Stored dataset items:
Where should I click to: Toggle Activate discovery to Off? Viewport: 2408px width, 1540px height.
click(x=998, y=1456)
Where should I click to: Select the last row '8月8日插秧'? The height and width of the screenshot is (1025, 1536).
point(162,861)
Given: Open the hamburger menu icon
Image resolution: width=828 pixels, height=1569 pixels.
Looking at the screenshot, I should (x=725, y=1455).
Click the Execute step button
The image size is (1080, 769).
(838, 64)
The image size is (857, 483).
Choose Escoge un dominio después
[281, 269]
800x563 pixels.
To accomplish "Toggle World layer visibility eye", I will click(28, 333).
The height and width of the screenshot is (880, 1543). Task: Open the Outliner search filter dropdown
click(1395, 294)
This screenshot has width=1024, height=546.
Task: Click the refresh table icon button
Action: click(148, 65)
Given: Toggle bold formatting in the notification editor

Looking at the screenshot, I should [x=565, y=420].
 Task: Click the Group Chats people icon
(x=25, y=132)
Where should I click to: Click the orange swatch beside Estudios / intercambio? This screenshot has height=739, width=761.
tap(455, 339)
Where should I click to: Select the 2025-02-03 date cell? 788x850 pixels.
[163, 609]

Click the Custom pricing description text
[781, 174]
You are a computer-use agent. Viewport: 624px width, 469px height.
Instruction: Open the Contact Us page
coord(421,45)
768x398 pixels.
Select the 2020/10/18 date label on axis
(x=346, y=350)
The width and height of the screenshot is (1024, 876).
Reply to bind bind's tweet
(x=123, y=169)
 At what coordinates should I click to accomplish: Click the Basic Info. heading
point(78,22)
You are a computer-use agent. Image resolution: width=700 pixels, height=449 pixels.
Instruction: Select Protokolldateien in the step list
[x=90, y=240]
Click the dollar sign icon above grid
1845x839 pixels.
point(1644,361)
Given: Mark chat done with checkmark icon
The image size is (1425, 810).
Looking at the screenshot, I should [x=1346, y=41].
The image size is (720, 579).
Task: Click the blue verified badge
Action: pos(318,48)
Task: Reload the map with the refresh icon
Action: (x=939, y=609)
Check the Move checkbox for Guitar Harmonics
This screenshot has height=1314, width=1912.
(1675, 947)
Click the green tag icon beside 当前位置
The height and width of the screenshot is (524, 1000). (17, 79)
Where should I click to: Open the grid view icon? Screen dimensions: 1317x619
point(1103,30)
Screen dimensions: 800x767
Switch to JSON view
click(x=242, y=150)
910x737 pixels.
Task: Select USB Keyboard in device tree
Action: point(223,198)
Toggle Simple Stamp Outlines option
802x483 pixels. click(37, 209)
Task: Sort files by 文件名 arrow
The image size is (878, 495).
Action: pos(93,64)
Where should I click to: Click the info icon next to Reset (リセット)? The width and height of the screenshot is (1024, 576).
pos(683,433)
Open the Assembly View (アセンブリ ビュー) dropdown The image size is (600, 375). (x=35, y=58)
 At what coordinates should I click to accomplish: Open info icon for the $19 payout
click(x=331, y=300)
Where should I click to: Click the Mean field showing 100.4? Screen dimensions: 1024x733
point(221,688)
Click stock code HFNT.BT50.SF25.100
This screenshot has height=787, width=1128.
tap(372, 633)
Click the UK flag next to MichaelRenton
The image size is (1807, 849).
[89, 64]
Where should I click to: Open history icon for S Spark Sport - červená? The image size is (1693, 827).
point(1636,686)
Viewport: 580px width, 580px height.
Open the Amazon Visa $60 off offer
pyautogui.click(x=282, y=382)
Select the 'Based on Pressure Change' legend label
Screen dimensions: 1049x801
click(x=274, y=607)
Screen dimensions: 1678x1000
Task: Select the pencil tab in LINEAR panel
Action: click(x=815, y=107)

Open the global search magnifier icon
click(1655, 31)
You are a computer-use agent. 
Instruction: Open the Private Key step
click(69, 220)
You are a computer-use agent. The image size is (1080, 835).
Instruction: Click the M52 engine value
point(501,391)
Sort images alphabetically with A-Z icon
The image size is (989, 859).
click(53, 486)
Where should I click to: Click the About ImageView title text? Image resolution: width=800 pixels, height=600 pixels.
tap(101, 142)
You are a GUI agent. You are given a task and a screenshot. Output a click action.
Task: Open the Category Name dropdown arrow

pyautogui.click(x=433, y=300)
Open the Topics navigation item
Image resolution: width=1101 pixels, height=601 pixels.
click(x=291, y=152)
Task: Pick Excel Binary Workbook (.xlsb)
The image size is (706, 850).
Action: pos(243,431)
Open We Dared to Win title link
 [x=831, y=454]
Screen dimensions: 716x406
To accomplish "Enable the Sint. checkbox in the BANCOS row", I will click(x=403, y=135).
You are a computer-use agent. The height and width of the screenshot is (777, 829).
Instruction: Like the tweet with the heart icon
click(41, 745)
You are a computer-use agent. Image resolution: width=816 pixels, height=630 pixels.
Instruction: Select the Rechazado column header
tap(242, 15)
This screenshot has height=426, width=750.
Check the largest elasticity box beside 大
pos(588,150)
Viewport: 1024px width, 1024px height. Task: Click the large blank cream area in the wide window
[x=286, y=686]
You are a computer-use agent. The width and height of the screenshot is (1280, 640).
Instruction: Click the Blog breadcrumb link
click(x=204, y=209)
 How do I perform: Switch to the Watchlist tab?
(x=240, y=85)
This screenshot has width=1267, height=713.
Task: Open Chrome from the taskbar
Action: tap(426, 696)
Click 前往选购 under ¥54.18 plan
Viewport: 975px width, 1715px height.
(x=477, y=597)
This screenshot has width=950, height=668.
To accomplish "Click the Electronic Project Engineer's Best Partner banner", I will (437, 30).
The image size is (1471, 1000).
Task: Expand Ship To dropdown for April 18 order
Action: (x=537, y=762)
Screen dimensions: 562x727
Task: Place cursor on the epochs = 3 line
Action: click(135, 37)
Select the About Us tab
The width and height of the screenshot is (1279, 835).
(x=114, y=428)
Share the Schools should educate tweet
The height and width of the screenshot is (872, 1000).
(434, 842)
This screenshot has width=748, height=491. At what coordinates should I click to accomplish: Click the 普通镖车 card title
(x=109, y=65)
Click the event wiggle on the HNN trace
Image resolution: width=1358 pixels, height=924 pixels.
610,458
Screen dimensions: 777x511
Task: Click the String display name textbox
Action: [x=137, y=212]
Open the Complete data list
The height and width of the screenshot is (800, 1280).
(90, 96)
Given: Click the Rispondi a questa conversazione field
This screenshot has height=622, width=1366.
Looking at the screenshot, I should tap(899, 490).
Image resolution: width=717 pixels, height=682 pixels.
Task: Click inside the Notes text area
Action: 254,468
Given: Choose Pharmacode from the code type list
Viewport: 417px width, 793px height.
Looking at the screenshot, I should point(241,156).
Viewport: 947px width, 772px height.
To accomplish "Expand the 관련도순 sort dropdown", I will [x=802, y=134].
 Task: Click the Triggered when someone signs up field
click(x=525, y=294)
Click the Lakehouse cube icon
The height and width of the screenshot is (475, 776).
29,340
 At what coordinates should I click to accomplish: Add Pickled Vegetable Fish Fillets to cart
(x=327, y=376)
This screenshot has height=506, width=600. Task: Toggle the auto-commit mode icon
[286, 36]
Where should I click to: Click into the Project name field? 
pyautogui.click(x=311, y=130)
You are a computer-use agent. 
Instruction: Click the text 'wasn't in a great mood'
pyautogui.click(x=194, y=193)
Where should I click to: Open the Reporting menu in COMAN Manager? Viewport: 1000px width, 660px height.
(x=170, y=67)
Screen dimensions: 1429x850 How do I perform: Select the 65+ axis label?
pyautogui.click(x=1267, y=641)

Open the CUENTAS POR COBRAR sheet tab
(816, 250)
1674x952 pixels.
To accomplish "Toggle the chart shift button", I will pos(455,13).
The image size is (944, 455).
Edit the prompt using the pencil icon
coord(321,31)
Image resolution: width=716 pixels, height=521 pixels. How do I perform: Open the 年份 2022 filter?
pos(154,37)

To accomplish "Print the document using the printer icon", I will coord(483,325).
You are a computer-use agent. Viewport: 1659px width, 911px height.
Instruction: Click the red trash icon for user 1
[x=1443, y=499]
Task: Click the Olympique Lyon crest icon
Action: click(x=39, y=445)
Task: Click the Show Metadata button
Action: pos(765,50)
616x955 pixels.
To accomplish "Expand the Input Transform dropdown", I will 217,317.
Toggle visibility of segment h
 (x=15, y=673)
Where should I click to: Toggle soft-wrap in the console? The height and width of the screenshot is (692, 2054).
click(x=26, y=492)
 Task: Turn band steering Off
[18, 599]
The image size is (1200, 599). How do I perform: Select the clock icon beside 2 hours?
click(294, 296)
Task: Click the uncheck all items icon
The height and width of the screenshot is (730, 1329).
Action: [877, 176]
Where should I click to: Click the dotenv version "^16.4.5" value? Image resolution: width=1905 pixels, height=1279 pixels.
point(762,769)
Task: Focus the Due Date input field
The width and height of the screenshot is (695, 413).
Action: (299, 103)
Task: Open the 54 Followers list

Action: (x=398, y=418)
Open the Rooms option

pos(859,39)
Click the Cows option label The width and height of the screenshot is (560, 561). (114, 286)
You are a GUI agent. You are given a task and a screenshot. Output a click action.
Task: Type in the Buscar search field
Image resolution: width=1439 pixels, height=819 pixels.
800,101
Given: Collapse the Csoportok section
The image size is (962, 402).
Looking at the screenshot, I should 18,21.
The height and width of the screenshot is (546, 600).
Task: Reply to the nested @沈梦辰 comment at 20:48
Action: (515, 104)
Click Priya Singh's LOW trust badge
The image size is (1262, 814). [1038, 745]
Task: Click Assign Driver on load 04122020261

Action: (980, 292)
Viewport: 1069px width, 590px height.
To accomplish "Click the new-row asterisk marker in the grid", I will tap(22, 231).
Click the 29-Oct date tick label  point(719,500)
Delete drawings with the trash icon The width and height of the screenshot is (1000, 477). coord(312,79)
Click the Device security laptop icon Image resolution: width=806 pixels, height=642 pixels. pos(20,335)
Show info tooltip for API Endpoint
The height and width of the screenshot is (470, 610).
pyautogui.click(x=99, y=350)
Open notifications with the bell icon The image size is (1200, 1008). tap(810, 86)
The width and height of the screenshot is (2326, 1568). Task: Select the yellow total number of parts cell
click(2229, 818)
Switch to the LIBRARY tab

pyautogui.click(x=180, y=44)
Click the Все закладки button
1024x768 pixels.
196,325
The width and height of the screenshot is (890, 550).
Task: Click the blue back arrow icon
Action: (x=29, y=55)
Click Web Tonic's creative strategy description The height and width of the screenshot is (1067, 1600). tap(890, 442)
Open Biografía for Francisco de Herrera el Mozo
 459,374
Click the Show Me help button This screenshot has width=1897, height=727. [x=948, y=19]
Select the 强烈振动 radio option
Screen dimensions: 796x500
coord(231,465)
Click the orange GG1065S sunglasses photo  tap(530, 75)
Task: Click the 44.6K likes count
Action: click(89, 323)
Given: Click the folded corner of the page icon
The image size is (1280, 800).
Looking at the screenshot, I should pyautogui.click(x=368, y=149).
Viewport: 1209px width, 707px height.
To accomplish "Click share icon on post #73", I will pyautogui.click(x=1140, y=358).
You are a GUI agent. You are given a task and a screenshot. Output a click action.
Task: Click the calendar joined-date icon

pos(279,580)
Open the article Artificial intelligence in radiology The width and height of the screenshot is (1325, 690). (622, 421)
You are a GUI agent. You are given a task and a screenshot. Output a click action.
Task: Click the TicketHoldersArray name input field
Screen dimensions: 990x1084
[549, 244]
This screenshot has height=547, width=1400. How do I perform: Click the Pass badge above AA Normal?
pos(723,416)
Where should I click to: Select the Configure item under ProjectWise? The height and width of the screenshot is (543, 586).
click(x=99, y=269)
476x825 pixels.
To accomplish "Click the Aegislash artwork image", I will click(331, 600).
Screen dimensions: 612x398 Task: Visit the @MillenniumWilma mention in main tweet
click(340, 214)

# EXERCISE DESCRIPTION
Your reply should be one number: how many lines in the records contain "computer".

# PROBLEM SOLUTION
9